The "trigger safety" on a Glock is a drop safety, as described on Glock's website.
Glock's “Safe Action” System consists of "three automatic independently operating mechanical safeties" which are all effectively drop safeties.
The "firing pin safety" blocks forward movement of the firing pin (yes, Glock uses that term instead of striker). The only two ways to move the firing pin safety toward the top of the slide and out of the way of the firing pin are: when the rearward movement of the trigger bar pushes the firing pin safety up toward the top of the slide, or; if a Glock is dropped in a way (for instance, on the top of the slide) that the momentum of the firing pin safety moves it toward the top of the slide.

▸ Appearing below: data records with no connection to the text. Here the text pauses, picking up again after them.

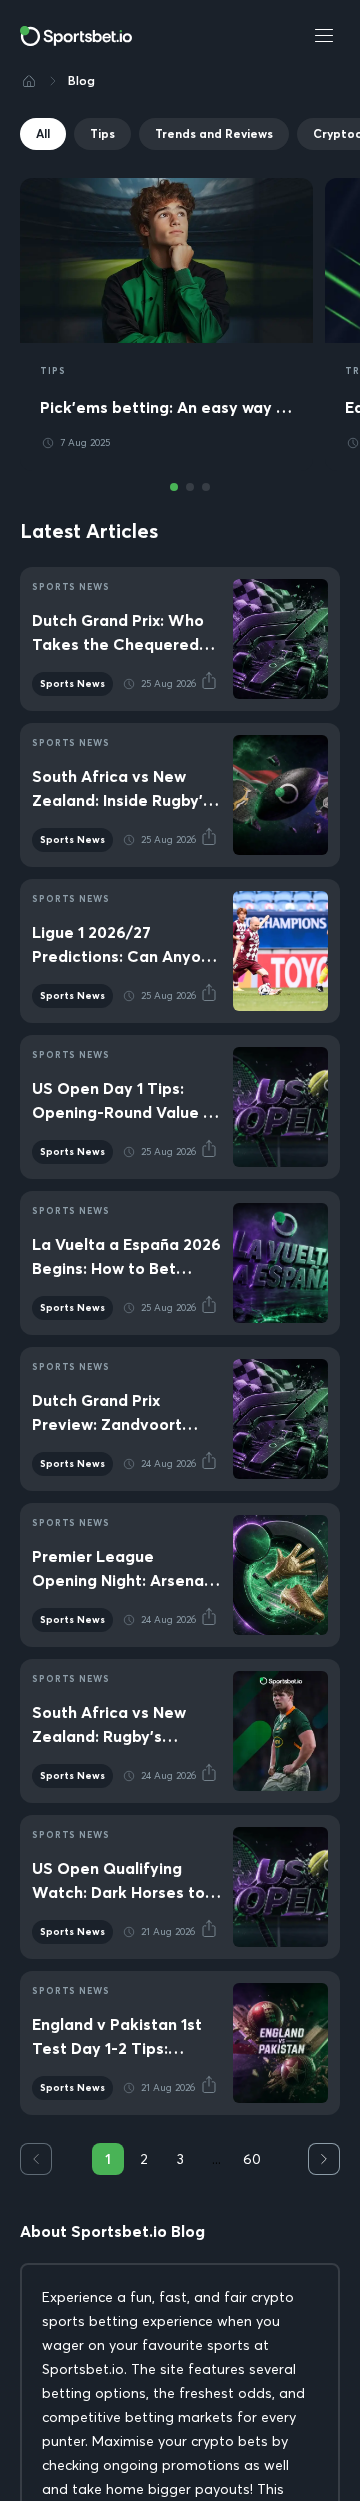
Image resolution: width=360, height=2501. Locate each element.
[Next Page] (324, 2159)
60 (252, 2159)
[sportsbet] (76, 36)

What Glock calls the "drop safety" is the way the back end of the trigger bar interacts with the firing pin. The back of the trigger bar prevents the firing pin from moving forward until the trigger bar is fully to the rear and drops down away from the top of the slide and out of the way of the firing pin's movement. If a Glock is dropped on the top of the slide, the same momentum that moves the firing pin safety toward the top of the slide and out of the way of the firing pin also ensures that the trigger bar cannot move away from the top of the slide to clear a path for the firing pin.
When the trigger is pulled, the trigger bar moves rearward, raising the firing pin safety and, at the end of its movement, releasing the firing pin by dropping down out of the firing pin's path of movement. If a Glock is dropped with the muzzle pointing up, the trigger bar is relatively large and heavy and its momentum would move it rearward in the gun just as if the trigger had been pulled. If the trigger safety is not depressed (and it would not be in a drop), the trigger cannot move and the trigger bar, which is attached to the trigger, also cannot move.

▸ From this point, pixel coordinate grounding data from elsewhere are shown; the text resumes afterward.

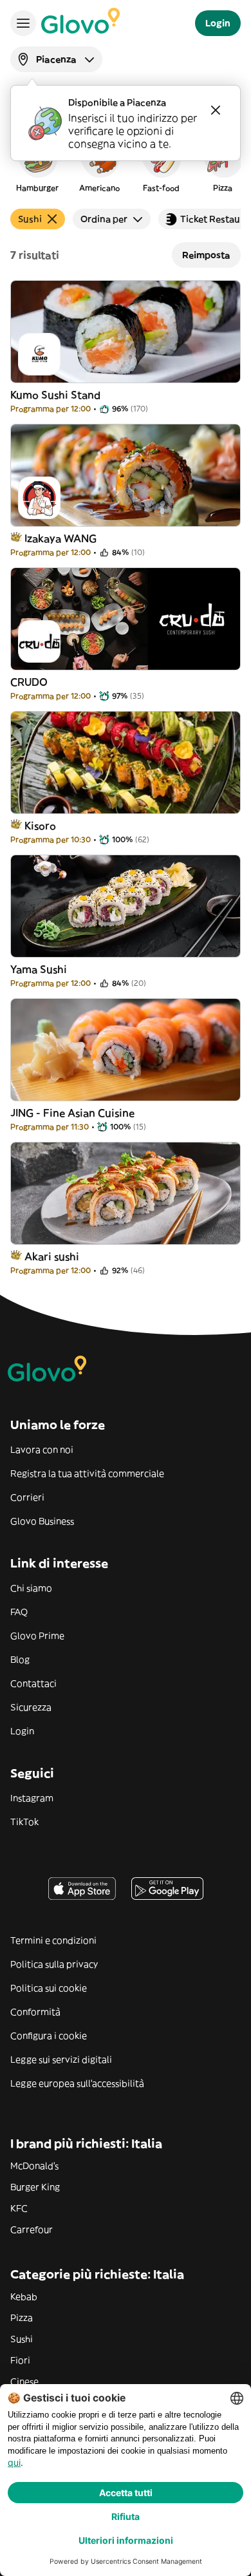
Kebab (23, 2296)
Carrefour (31, 2229)
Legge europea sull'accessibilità (77, 2083)
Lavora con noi (41, 1449)
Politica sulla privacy (54, 1964)
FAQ (19, 1612)
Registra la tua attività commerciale (87, 1473)
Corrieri (27, 1497)
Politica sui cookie (48, 1988)
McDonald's (34, 2166)
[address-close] (215, 110)
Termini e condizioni (53, 1940)
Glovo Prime (37, 1636)
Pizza (21, 2318)
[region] (125, 163)
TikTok (24, 1822)
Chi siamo (31, 1588)
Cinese (24, 2381)
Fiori (20, 2360)
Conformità (35, 2012)
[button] (37, 163)
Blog (20, 1659)
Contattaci (33, 1683)
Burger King (35, 2187)
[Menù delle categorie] (23, 23)
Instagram (31, 1798)
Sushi (21, 2339)
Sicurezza (30, 1707)
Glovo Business (42, 1521)
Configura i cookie (48, 2035)
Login (22, 1731)
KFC (19, 2208)
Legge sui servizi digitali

The P320 also has drop safeties, but not one that is visible externally.
The P320 does not need a separate trigger safety because the trigger bar moves forward to fire.

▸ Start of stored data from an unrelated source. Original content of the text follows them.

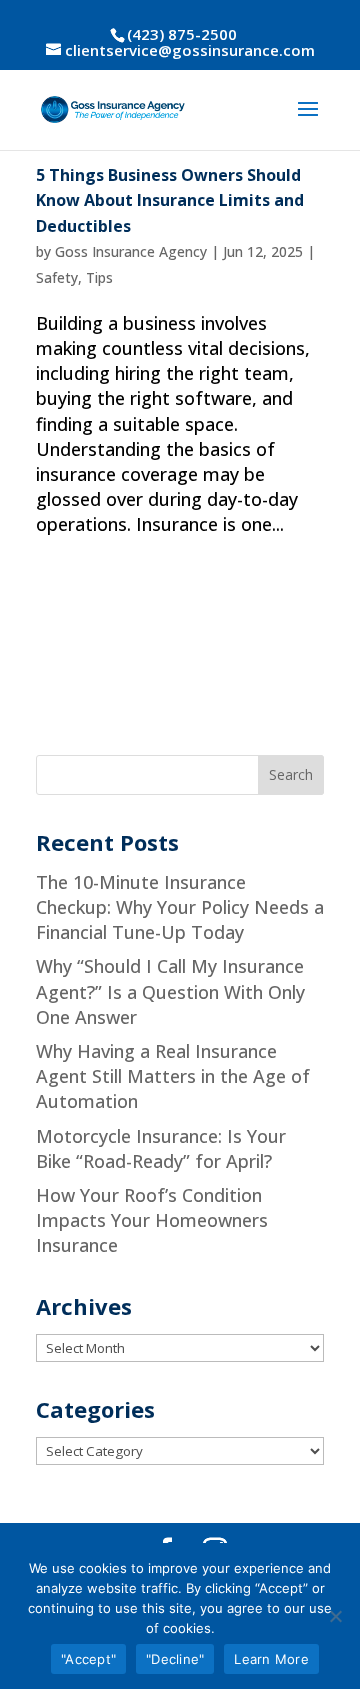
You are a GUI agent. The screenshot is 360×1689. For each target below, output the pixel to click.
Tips (99, 277)
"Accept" (88, 1659)
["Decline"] (335, 1616)
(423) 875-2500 (182, 34)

For the long reason as to why, first look at the more-familiar Glock trigger operation.
To fire a Glock, the trigger pivots to the rear,
pushing the trigger bar to the rear before releasing the striker. If a Glock was dropped on its rear, inertia would pull the trigger and trigger bar to the rear if that movement was not blocked by the trigger safety. A Glock trigger safety tab is too small and light for inertia to overcome the safety tab's return spring.
To fire a P320, the trigger pivots to the rear,
pulling the trigger bar forward before releasing the striker. If a P320 was dropped on its rear, the inertia of the part of the trigger below the trigger pivot would have to overcome the inertia of the part of the trigger above the pivot, the inertia of the trigger bar, and the force of the trigger return and trigger bar return springs to move the trigger bar in the direction opposite of the drop to release the striker.